Na última terça-feira (26), a Primeira Turma do Supremo Tribunal Federal (STF) tomou uma decisão histórica ao revogar a aposentadoria compulsória como punição para juízes, estabelecendo a perda de cargo e salário como a maior penalidade para faltas graves. A mudança ocorre em um contexto onde a aposentadoria compulsória era frequentemente criticada por ser considerada um prêmio, ao invés de uma punição efetiva.
Contexto da Decisão
O relator do caso, ministro Flávio Dino, já havia indicado em março que o Conselho Nacional de Justiça (CNJ) deveria aplicar a perda do cargo e de salário como a principal penalização para magistrados que cometem violações disciplinares. A relatoria do ministro destacou que a reforma da Previdência de 2019 havia eliminado a aposentadoria compulsória da Constituição, criando assim um descompasso entre as punições aplicadas aos juízes em comparação com outras esferas do governo.

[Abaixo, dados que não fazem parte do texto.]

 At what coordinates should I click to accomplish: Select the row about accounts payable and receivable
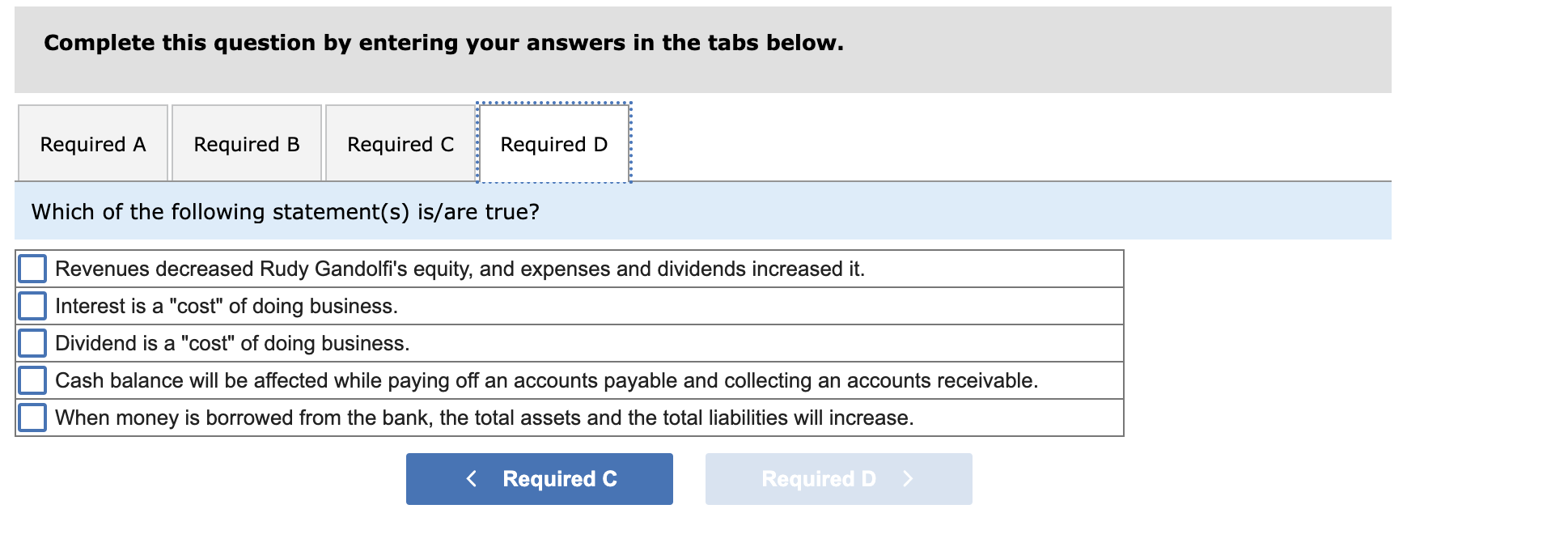566,380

Implicações para o Judiciário
Dino ressaltou que, ao longo dos últimos 20 anos, 126 magistrados foram aposentados compulsoriamente, o que gerava uma percepção de privilégio em relação aos demais Poderes, onde existem mecanismos como impeachment e cassação de mandato. “A sociedade acaba arcando com o ônus da punição. A questão é: a punição deve ser efetiva e não um prêmio”, argumentou o ministro.

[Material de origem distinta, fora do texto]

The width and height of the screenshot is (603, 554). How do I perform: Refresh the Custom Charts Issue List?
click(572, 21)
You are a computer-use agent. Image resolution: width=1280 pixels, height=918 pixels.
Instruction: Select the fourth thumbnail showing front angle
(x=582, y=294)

Unanimidade entre os Ministros
A decisão foi aprovada por unanimidade pelos demais membros da Primeira Turma: Cristiano Zanin, Alexandre de Moraes e Cármen Lúcia. Além de revogar a aposentadoria compulsória, a Turma também decidiu que todas as deliberações do CNJ sobre a perda de cargo de juízes deverão ser referendadas pelo Supremo, garantindo assim um controle mais rigoroso sobre essas decisões.
Reação da Procuradoria
A Procuradoria-Geral da República havia recorrido da decisão anterior de Flávio Dino, argumentando que a ação interferia nas atribuições do Congresso Nacional, que deveria ser responsável por definir as penalidades aplicáveis aos magistrados. No entanto, a posição do STF reafirma a autonomia da corte em estabelecer diretrizes sobre a conduta dos juízes.
Próximos Passos
Com a nova determinação, espera-se que haja um reforço na responsabilidade dos juízes e uma maior equidade nas punições entre os Poderes. A sociedade civil e especialistas em direito aguardam com expectativa os desdobramentos dessa decisão e suas implicações na justiça brasileira.